(The request): Rewrite the rows as a numbered list, from the line with "Click the Network Fee section header" through the end of the rows, leaving out blank lines and pictures.

Screen-element location records
◇ ◇ ◇

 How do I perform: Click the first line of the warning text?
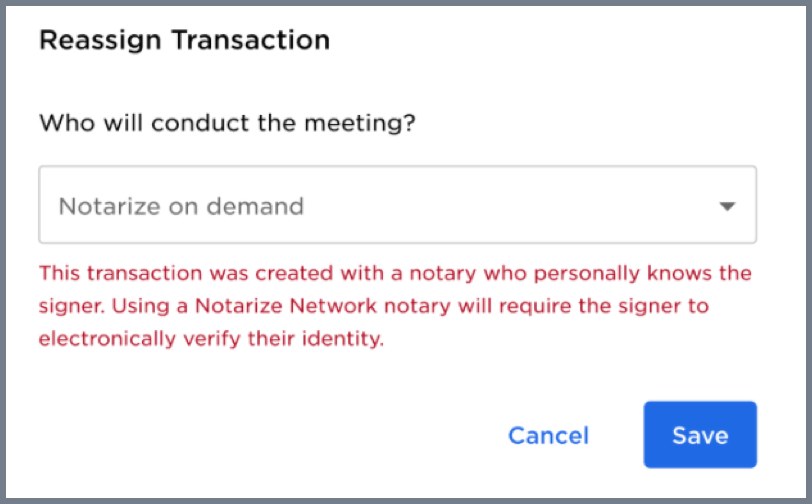tap(395, 273)
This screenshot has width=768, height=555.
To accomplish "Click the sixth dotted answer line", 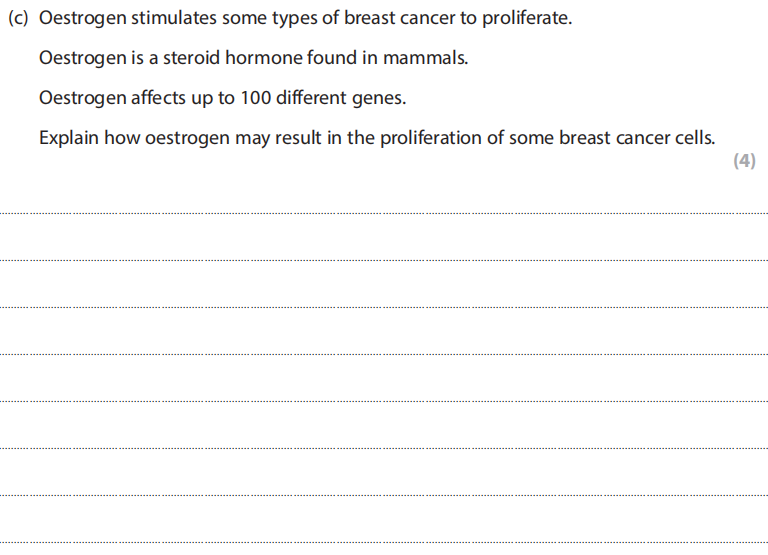I will [384, 448].
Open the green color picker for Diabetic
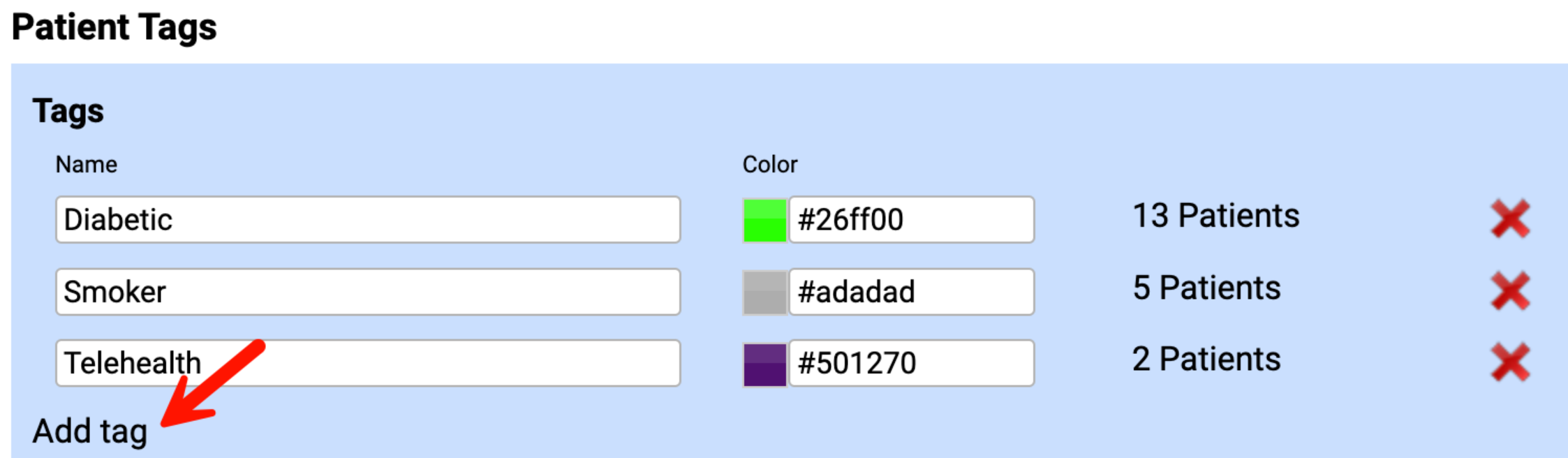The height and width of the screenshot is (458, 1568). [764, 219]
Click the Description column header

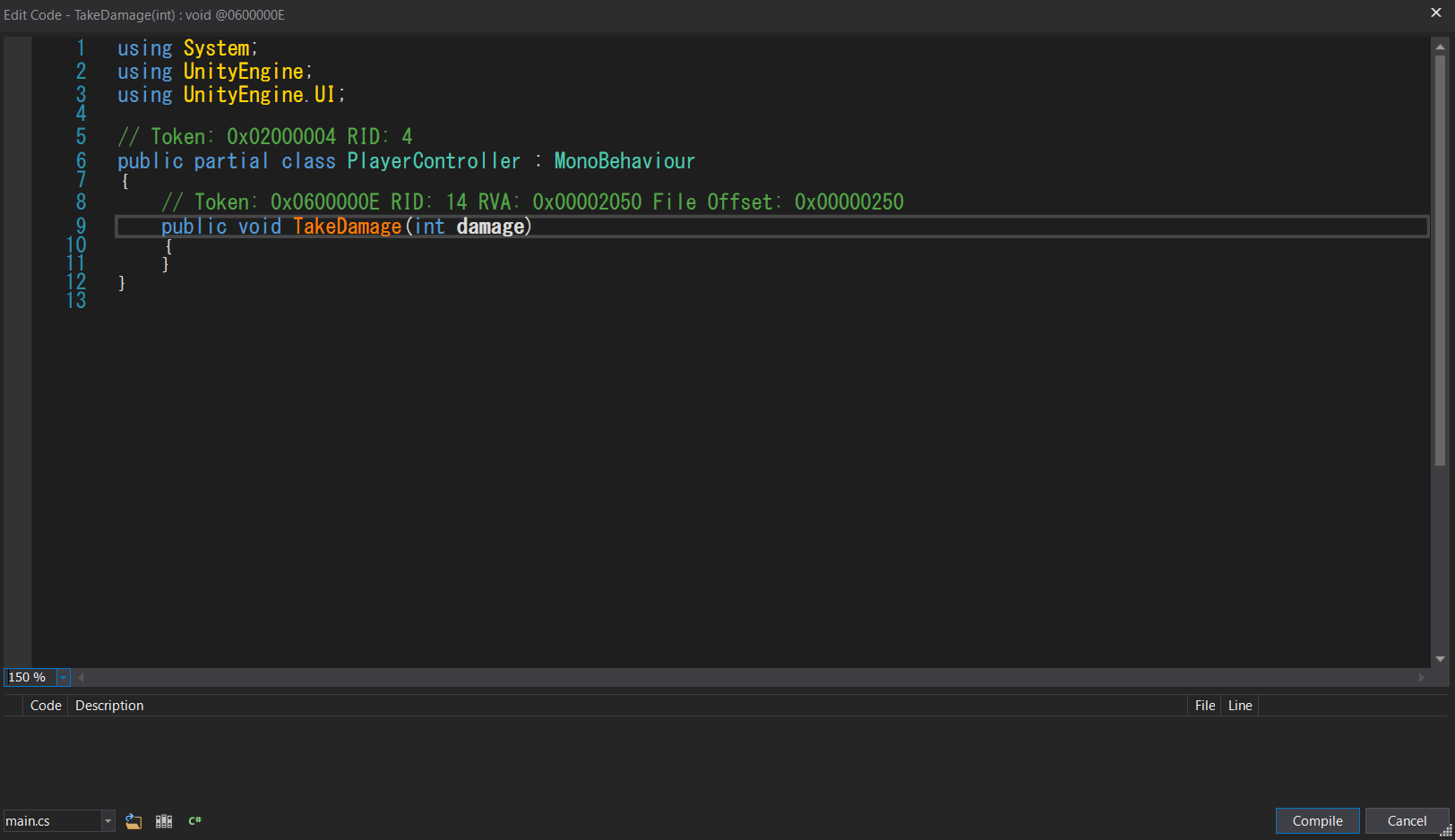pyautogui.click(x=109, y=706)
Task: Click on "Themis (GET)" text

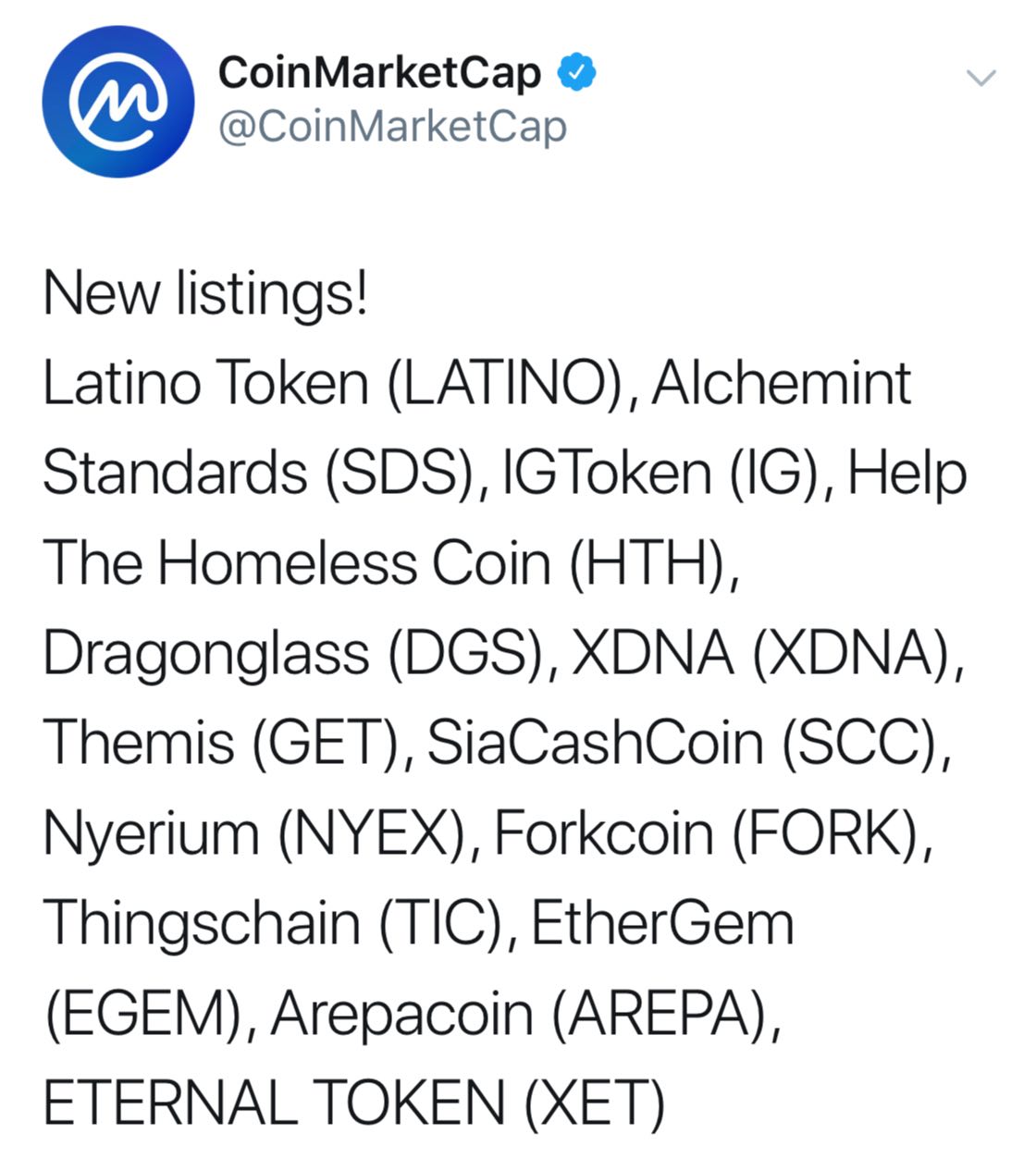Action: tap(221, 743)
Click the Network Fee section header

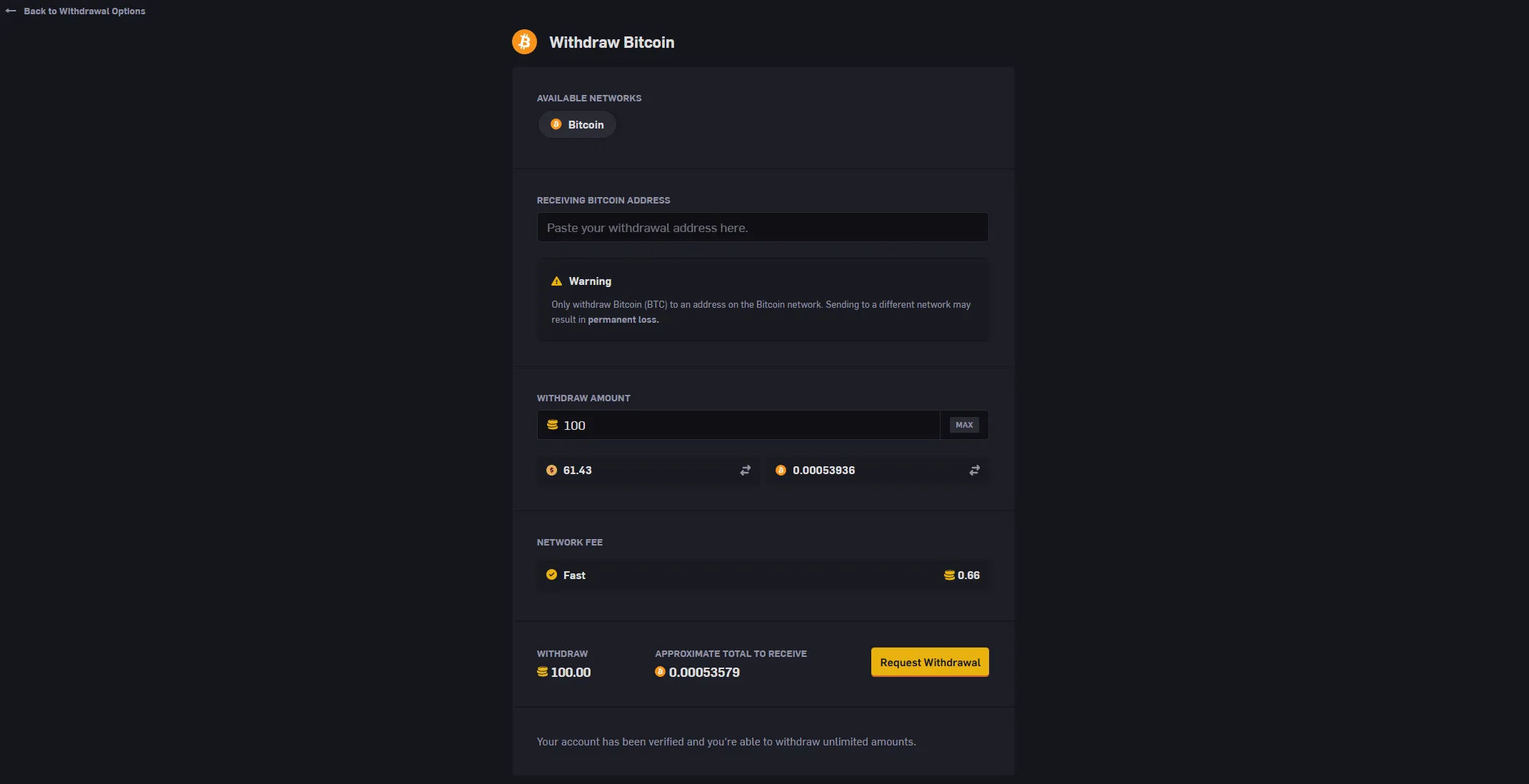[569, 543]
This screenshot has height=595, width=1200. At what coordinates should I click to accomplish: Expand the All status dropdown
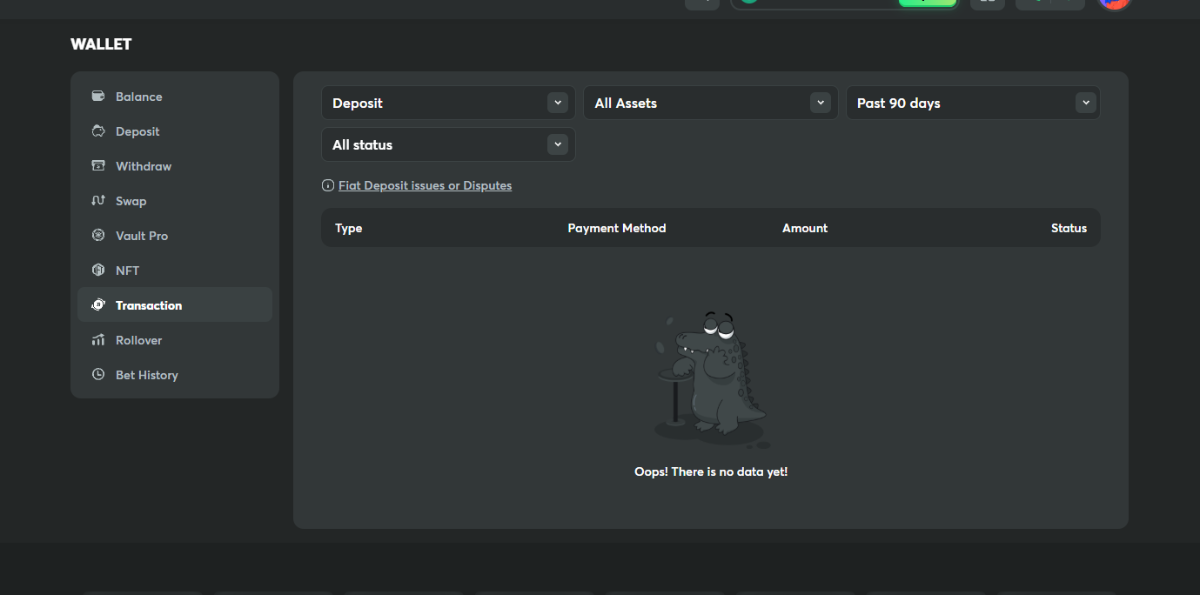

◇ ◇ ◇

(Answer):
1. Click the Network Fee section header
2. [569, 543]
3. This screenshot has height=595, width=1200. At what coordinates should I click to accomplish: Expand the All status dropdown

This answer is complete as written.